If you're on a weight loss diet that emphasizes boosting protein and cutting down extremely on carbohydrates, that might explain your craving, whatever the season, says Evelyn Tribole, RD, a dietitian in Newport Beach, Ca., and author of Healthy Homestyle Cooking.

She's seen this kind of carbohydrate craving in dieters she counsels. "It's a survival mechanism," she says. "You don't want to kill for a piece of broccoli, but you'd kill for a piece of bread." It's a clear signal, she says, that your body needs more carbs and not an abnormal craving.

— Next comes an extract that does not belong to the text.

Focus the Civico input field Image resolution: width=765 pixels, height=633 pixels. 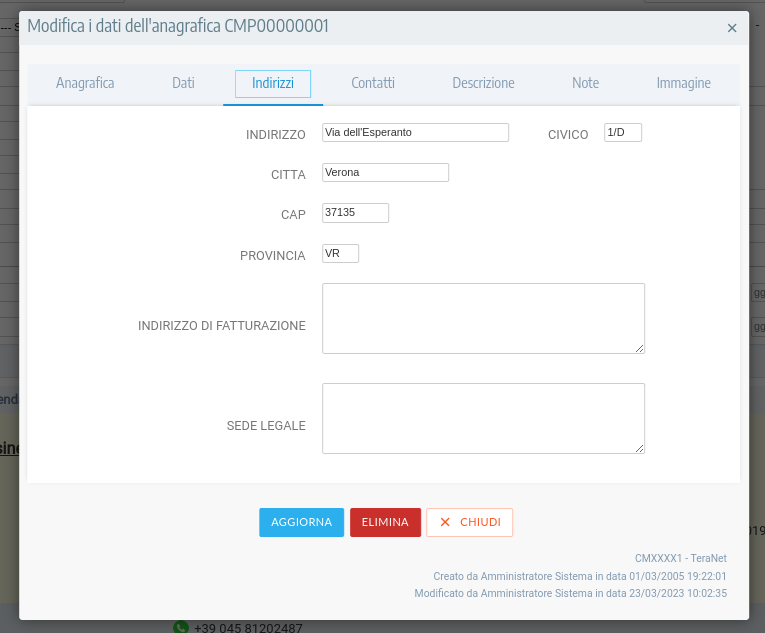pos(622,132)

But if you aren't dieting and find yourself eating more carbs once the weather turns chilly, that's a common habit in those with seasonal affective disorder, or SAD, sometimes called the "winter blues," Wurtman tells WebMD.

With her husband, MIT professor Richard J. Wurtman, Judith Wurtman has long researched carbohydrates and their link to depression. The Wurtmans published a landmark article about it in Scientific American in 1989 and numerous others in medical journals since then.

What they have found:

  • These "carbohydrate cravers" can eat an additional 800 or more calories a day. While many carb cravers are overweight or obese, others may control their weight by exercising more, eating less at meals, or turning to low-fat carbohydrate foods such as popcorn without butter.
  • Carbohydrate cravers seem to unconsciously turn to the high-carb foods to boost mood. In another study, the Wurtmans found that carbohydrate cravers reported being less depressed after eating high-carb snack foods, while non-carb-cravers said they felt sleepy after eating them.

When carb cravers eat the high-carb food, they feel better in about 20 minutes, Wurtman tells WebMD. That's because when you eat carbohydrates, you make more serotonin, the "feel-good" hormone that is also boosted when you are on an antidepressant."It's our attempt to undo the depression," she says.